→ Données extraites:
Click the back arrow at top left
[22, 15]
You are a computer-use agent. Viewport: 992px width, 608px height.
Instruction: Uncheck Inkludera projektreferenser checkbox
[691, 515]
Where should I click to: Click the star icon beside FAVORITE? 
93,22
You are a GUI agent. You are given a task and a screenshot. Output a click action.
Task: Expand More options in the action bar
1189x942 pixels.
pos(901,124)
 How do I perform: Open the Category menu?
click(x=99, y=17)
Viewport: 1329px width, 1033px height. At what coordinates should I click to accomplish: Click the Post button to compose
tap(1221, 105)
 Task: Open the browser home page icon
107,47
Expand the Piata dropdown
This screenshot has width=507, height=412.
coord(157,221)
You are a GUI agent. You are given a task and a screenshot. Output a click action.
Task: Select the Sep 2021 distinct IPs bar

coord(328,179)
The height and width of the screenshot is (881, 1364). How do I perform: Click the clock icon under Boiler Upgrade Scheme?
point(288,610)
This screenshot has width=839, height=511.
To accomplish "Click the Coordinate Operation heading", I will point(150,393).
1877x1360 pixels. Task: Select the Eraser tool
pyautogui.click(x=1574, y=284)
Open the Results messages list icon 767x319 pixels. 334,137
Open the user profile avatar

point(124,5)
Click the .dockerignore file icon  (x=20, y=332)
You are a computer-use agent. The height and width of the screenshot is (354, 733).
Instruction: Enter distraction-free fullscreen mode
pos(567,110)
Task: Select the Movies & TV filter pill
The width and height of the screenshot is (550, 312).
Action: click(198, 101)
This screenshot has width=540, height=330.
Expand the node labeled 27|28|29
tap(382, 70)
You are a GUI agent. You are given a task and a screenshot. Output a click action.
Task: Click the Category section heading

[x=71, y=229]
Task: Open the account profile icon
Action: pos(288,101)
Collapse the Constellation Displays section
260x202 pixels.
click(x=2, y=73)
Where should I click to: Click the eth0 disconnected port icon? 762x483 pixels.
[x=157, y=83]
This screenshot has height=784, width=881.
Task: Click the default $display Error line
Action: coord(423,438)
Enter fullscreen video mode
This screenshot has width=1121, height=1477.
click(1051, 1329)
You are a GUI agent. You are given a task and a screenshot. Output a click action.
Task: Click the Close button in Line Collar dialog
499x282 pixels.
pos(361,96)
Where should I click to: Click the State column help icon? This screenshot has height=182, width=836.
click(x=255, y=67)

→ Consigne:
Relevez toutes les lignes des enregistrements ci-dessus qui contiennent la chaîne « This ». La casse doit être respectée.

→ Exercice corrigé:
This screenshot has width=507, height=412.
This screenshot has width=839, height=511.
This screenshot has width=540, height=330.
This screenshot has height=784, width=881.
This screenshot has width=1121, height=1477.
Where should I click to: Click the State column help icon? This screenshot has height=182, width=836.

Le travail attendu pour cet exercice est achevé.